Tras la Segunda Guerra Mundial, nuestro continente se dirigió hacia el periodo más próspero de su historia. No fue posible lograrlo sin las medidas sociales más revolucionarias que se recuerdan; desde los criticados sistemas sanitarios públicos hasta nacionalizaciones de sectores clave, servicios universales y derechos que elevaron nuestro nivel de vida y vieron nacer la sociedad del bienestar. Como hoy, estas medidas recibieron fuertes criticas. Pero cambiaron tanto la vida de las personas que ni siquiera la derecha volvió a atreverse a ponerlas en duda al llegar al poder. Tenemos mucho más que decir de lo que creemos. Soy de los que piensan que Europa llegó tarde y necesita poner mucho de su parte para reducir las distancias creadas. En esta crisis entró cada estado de manera individual, algo que no ocurría desde hace décadas. Una nueva realidad europea está muy cerca y la postura adoptada por cada uno marcará también como será su nación al salir.
España tiene el potencial suficiente para aumentar su voz en la nueva Unión Europea que sobreviva al coronavirus. Es el momento de seguir luchando contra viento y marea por otro modelo de país y continente. Uno en el que la seguridad de las personas y la riqueza común vuelvan a sacarnos de la oscuridad, como sucedió en 1945. Aunque tarde en hacer efecto, es la hora de insistir en un vínculo más fuerte en el sur y en los proyectos que nos unen a las periferias. Del futuro cercano, ese que tanto nos asusta, no espero más que haber aprendido alguna que otra lección colectiva como europeos.

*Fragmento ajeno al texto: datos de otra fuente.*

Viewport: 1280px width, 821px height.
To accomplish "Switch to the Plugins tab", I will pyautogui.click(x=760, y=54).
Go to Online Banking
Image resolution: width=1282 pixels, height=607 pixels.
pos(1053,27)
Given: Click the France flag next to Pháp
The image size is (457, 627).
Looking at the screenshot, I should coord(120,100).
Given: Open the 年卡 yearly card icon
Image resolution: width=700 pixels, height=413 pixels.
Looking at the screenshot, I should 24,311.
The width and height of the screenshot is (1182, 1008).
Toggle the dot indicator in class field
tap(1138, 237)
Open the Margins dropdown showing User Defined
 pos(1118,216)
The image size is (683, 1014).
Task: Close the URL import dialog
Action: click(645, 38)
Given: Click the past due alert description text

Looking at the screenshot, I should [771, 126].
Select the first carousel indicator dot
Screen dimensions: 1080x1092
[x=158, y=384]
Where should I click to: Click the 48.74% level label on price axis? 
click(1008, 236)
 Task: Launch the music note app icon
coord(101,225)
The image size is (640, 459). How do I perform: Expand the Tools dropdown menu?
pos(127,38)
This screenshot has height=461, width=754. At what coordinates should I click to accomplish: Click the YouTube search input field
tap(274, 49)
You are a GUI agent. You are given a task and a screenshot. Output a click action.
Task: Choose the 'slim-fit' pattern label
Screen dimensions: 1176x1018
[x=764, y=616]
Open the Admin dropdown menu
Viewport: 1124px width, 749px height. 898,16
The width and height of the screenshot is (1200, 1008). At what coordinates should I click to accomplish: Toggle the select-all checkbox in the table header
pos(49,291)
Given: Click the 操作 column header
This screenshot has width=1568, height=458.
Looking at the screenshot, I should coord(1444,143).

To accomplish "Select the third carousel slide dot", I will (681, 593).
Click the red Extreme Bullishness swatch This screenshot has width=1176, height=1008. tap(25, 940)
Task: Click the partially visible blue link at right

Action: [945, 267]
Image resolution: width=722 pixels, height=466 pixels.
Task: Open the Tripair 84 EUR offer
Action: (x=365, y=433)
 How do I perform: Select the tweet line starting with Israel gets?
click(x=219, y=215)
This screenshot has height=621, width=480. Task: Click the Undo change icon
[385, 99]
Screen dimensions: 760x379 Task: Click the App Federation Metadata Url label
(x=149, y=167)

Espero que escuchemos los problemas de los demás, por muy duros que sean. Y que no volvamos a dejar pendiente aquello urgente e indispensable para la vida de la mayoría. No nos conviene la misma normalidad, porque ya hemos comprobado que de normal tiene poco. Queremos una normalidad que premie a los trabajadores clave, los que hoy nos salvan la vida y se la juegan a diario para que sigamos adelante. Todos ellos merecen un futuro en el que por fin sean los protagonistas y reciban algo más que inseguridad y dolor. Merecemos una nueva normalidad política donde quepan todos ellos, no solo unos cuantos hijos de gente importante. La normalidad en la que habrá sitio para todos se preocupará también por una revolución industrial verde y por cuidar nuestro planeta. De paso, podríamos estar más atentos para que durante las crisis futuras Jeff Bezos o Bill Gates no multipliquen sus fortunas y nadie se lucre con nuestro sufrimiento.
Quienes nos gobiernen ahora y en el futuro, sin importar las siglas, tienen dos opciones inescapables. Una es apostar de una vez por las generaciones que han pagado demasiado y que ahora volverán a luchar por forjarse un futuro inestable, por segunda vez en una década. Esto pasará por cuidar, venerar y proteger las ayudas a la vivienda, límites al precio del alquiler o el ingreso mínimo como si de las políticas de la post-guerra europea se tratase. La alternativa es seguir dándoselo todo a unos pocos, a esos aficionados a jugar al póker con nuestras vidas. Es evidente qué opción aportará más a nuestras sociedades, pero necesitamos ser rescatados después de tanto tsunami. Siento llevarle la contraria a un genio como Rafa Nadal, pero solo espero que la nueva normalidad no se parezca demasiado a la misma de siempre. Por un estado del bienestar intocable que no entienda de partidos ni crisis. Por una nueva normalidad desde abajo.